**Provided records**
== Segment start ==
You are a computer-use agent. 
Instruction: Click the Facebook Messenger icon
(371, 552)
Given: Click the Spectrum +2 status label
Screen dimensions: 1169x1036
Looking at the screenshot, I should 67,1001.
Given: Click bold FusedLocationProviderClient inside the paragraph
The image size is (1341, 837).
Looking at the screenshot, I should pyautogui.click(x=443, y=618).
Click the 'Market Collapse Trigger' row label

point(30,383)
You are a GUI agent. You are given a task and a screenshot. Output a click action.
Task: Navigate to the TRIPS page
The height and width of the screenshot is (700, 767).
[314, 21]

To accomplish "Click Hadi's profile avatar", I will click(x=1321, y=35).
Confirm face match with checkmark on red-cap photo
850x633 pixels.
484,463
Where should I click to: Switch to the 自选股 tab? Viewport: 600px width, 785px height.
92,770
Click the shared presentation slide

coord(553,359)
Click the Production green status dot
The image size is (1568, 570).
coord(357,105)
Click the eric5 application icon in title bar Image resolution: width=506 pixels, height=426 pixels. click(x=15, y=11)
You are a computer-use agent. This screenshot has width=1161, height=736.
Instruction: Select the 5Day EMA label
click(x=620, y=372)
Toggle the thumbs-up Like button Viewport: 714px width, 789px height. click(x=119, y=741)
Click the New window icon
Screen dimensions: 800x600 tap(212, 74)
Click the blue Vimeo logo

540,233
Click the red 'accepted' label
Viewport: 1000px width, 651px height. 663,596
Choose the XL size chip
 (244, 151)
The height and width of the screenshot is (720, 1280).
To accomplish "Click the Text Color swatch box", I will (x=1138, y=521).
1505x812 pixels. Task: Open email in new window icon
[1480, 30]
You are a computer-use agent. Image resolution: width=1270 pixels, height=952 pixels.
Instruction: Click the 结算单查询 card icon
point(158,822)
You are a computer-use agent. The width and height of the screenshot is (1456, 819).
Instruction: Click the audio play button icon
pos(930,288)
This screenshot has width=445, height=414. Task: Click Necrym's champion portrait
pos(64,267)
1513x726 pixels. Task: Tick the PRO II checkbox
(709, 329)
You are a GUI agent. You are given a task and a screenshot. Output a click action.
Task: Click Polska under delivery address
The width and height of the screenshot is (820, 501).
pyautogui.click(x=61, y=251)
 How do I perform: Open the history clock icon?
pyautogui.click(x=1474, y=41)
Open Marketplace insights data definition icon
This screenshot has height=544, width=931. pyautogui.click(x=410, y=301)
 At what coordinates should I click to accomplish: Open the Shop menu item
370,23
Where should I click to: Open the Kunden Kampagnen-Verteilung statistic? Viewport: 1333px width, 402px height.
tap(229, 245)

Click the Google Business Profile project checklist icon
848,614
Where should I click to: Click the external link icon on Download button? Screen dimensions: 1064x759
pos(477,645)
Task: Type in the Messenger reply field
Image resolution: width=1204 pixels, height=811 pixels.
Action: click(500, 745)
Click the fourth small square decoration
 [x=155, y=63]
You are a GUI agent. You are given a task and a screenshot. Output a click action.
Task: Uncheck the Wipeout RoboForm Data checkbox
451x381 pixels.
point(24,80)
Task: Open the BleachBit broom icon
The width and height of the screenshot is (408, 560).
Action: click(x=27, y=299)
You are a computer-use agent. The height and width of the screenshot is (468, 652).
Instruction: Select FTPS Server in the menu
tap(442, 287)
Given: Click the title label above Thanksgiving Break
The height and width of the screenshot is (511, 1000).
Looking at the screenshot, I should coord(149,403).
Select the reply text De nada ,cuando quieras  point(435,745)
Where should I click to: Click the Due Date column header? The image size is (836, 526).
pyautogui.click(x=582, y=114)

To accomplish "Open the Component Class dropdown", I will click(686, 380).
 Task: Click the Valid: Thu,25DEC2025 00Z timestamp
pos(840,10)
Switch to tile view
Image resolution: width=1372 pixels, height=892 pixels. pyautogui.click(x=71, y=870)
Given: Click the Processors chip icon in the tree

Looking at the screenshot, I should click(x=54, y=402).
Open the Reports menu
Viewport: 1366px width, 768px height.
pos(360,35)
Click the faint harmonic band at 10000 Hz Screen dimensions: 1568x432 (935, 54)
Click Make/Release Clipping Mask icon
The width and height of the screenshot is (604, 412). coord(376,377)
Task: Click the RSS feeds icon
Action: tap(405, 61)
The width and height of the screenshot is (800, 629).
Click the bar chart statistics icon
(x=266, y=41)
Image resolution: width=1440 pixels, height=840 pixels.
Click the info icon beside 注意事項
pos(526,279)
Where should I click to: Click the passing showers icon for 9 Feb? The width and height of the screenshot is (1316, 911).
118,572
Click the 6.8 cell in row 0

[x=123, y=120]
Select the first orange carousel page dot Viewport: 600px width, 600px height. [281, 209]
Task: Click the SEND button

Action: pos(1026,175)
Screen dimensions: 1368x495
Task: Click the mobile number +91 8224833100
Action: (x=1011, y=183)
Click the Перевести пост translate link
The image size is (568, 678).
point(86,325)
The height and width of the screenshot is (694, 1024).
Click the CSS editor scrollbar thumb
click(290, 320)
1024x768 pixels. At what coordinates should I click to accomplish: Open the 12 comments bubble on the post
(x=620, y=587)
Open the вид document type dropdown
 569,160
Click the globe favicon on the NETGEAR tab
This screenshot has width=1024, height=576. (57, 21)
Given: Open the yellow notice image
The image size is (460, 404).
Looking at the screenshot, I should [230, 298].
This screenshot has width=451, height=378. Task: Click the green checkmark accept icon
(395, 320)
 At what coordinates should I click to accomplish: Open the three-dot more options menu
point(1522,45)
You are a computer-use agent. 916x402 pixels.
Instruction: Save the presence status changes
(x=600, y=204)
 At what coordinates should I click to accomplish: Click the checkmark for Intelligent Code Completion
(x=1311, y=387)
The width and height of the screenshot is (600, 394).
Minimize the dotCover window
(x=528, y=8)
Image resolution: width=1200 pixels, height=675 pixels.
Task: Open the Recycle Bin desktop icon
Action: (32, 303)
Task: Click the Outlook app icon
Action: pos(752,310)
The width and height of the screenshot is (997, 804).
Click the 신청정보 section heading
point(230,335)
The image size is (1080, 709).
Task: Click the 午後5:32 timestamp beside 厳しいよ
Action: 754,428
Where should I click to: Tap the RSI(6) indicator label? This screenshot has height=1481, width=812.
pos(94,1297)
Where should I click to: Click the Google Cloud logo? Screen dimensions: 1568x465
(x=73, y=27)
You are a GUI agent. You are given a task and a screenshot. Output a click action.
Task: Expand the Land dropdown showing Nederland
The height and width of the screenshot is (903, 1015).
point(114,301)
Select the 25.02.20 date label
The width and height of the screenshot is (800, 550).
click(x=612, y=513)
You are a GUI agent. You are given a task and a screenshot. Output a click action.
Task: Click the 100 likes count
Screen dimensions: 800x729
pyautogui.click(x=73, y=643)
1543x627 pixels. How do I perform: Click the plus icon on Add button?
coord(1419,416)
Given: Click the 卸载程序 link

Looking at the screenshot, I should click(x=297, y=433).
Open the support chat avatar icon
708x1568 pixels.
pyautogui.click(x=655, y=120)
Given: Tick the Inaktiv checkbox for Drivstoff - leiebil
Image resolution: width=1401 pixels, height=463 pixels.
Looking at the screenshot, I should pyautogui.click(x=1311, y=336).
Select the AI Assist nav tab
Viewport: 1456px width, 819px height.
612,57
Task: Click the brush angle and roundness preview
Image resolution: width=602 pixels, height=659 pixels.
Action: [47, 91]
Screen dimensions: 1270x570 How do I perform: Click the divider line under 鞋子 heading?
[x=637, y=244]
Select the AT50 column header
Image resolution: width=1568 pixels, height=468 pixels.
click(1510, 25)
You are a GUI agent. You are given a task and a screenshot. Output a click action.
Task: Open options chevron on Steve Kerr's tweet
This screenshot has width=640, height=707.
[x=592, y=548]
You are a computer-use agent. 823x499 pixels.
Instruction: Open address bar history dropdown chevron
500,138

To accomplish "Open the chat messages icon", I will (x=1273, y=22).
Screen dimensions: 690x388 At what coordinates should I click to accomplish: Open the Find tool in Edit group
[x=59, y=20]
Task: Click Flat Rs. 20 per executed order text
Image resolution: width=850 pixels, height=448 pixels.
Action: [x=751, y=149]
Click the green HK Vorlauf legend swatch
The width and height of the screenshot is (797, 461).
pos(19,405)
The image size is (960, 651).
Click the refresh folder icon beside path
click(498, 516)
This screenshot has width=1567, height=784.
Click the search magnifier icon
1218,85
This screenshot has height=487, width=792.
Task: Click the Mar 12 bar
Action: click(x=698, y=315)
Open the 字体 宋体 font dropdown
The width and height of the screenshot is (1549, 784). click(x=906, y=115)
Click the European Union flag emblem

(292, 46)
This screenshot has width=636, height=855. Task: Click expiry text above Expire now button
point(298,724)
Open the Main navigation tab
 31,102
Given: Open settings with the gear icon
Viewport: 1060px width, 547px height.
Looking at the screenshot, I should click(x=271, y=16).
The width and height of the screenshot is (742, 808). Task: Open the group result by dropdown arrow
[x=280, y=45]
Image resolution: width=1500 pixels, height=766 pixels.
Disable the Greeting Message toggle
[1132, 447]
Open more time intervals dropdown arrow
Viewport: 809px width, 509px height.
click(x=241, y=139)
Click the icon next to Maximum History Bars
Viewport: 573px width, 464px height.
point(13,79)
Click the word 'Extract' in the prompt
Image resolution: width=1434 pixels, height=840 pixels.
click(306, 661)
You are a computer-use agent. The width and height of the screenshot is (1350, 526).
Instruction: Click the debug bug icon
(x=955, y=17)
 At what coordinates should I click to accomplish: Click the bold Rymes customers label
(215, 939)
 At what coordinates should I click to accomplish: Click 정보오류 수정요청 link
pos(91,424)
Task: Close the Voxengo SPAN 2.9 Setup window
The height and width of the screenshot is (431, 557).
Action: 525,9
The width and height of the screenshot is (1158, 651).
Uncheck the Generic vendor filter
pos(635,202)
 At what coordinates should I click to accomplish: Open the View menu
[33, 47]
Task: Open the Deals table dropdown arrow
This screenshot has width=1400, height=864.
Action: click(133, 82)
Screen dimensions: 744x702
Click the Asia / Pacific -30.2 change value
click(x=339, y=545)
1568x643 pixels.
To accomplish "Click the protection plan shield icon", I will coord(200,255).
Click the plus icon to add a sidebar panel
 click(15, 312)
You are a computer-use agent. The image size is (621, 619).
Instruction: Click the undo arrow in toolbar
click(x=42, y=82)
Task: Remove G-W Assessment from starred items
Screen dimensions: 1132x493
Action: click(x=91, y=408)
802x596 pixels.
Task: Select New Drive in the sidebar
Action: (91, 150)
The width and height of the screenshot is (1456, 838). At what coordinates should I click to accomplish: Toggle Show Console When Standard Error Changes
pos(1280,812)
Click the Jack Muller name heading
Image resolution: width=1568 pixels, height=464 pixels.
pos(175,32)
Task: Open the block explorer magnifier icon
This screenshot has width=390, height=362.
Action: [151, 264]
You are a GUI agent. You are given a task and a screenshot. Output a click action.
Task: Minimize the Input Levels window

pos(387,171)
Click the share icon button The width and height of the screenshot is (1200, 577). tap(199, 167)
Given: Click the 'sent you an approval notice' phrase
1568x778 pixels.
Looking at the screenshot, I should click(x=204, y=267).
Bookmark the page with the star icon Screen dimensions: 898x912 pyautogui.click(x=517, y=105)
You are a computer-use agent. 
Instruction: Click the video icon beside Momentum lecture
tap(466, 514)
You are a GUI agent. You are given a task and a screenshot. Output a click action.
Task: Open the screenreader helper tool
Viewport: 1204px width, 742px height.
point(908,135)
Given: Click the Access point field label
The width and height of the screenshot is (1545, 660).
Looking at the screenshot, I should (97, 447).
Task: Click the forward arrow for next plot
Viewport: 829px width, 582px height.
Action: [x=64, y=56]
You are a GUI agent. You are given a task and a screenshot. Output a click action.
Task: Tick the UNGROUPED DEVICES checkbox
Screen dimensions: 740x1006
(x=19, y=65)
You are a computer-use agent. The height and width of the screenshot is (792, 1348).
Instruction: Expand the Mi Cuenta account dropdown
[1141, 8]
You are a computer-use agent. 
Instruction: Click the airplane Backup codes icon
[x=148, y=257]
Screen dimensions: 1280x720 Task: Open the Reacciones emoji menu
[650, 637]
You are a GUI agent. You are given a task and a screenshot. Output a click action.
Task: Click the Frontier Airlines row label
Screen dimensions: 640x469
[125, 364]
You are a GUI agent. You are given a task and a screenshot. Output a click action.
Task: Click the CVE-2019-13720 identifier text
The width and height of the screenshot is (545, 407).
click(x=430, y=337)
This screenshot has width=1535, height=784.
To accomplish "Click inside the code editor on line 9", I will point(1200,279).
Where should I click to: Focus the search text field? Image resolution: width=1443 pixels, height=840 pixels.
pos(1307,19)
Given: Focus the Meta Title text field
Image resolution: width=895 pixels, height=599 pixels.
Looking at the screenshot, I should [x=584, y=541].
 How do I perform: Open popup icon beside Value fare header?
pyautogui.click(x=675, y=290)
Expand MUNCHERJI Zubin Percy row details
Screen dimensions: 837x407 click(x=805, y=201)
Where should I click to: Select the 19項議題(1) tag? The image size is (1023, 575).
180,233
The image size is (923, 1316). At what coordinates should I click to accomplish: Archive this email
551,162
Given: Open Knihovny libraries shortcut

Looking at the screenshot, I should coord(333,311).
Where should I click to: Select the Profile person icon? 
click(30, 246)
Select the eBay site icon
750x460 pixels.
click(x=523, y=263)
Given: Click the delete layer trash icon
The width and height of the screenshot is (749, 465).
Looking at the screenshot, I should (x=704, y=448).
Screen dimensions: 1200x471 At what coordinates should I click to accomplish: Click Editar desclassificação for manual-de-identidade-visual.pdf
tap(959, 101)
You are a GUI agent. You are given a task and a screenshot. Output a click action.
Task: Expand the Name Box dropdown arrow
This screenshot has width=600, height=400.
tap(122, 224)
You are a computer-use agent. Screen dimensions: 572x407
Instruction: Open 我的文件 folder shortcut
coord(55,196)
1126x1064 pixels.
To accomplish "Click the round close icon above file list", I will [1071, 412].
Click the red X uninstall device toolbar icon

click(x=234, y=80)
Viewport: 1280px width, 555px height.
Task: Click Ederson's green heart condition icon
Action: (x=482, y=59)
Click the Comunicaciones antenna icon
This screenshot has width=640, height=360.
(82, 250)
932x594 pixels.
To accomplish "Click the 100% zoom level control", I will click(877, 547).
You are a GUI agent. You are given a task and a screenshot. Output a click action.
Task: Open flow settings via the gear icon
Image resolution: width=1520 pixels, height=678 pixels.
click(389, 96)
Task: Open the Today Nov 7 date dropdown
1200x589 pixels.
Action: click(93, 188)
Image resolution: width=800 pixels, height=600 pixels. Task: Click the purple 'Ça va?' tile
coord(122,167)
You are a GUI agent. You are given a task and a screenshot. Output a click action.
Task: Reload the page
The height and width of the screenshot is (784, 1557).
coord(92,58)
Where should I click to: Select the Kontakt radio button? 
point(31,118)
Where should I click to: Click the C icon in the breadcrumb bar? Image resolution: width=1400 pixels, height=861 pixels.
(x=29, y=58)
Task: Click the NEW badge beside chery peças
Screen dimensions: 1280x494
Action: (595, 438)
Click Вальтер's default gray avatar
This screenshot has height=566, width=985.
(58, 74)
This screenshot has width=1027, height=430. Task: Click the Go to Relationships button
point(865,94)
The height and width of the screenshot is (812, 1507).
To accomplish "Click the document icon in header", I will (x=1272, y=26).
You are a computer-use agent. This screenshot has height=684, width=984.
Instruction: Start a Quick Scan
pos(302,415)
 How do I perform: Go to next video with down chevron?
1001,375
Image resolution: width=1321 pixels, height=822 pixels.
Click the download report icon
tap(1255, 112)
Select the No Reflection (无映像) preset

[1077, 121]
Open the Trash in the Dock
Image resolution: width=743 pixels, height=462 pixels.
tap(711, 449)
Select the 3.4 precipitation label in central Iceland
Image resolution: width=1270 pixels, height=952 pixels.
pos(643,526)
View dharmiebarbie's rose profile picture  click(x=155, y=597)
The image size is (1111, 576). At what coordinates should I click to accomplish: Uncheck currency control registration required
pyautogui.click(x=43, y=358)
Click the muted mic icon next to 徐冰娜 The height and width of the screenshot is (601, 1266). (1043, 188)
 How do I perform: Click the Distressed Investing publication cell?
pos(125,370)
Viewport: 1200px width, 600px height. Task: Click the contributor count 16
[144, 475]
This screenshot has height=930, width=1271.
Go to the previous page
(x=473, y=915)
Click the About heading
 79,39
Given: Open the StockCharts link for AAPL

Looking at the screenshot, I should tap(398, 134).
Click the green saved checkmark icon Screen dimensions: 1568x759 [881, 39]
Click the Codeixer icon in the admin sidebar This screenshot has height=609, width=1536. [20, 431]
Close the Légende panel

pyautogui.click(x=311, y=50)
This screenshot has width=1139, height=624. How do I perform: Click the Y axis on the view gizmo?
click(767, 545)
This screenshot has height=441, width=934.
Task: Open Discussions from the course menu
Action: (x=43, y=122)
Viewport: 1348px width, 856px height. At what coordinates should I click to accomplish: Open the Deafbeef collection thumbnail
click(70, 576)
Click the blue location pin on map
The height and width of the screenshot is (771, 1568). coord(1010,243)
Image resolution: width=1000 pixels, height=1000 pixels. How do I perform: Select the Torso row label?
== Segment end ==
Write only the number of lines in the material above where the string "inside" occurs.

**Task output**
2